The chairman of the House Armed Services Committee on Friday issued another warning to members of the bipartisan debt supercommittee urging them to come to an agreement in order to avoid a “devastating” across-the-board cut to Pentagon spending in January 2013.
“Hope is not a strategy that our senior military leadership can rely on,” Rep. Buck McKeon (R-Calif.) wrote in a letter to the co-chairs of the 12-member debt panel, Rep. Jeb Hensarling (R-Texas) and Sen. Patty Murray (D-Wash.). “They are obligated to plan for the worst-case scenario. They will not wait until December 2012 in hopes that things get better.”
He added: “Unless we act today, the dismantling of the greatest Armed Forces in history could begin tomorrow.”

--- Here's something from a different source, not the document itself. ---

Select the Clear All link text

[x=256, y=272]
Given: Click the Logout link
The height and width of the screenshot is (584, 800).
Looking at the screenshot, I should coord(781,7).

McKeon, other members of Congress and Pentagon officials have argued since the supercommittee’s inception that the consequences of a failure by the panel would hit defense spending particularly hard if the across-the-board cut were to go into effect in 2013.
But Friday’s letter marks a shift in that message, as it underscores that even if members of Congress seek to undo the across-the-board cut, officials must make long-term spending decisions based on the information that is available at the time.
“As the FY13 budget is due early next year, a failed agreement would force the Defense Department to begin deep and irrevocable cuts to our Armed Forces next year in order to reap the savings in 2013,” McKeon wrote. “Once the process is set in motion, it will be difficult — if not impossible — to stop.”
Democrats on the bipartisan panel late Friday afternoon rejected an offer from Republicans that would have fallen short of the committee’s mandate to achieve $1.2 trillion in deficit savings over the next 10 years.
That means that five days out from its Nov. 23 deadline, the joint committee remains deadlocked, and negotiations among the 12 lawmakers look to continue throughout the weekend.
Some members of both parties have downplayed the impact a failure by the panel would have, noting that $1.2 trillion in deficit savings will be enacted anyway due to the “trigger” called for in the August debt deal and that members in theory would have 13 months until January 2013 to try to come to an agreement on an alternative way to distribute those cuts.
But McKeon’s letter Friday warns against that line of thinking, arguing that the impact on national security would be “immediate.”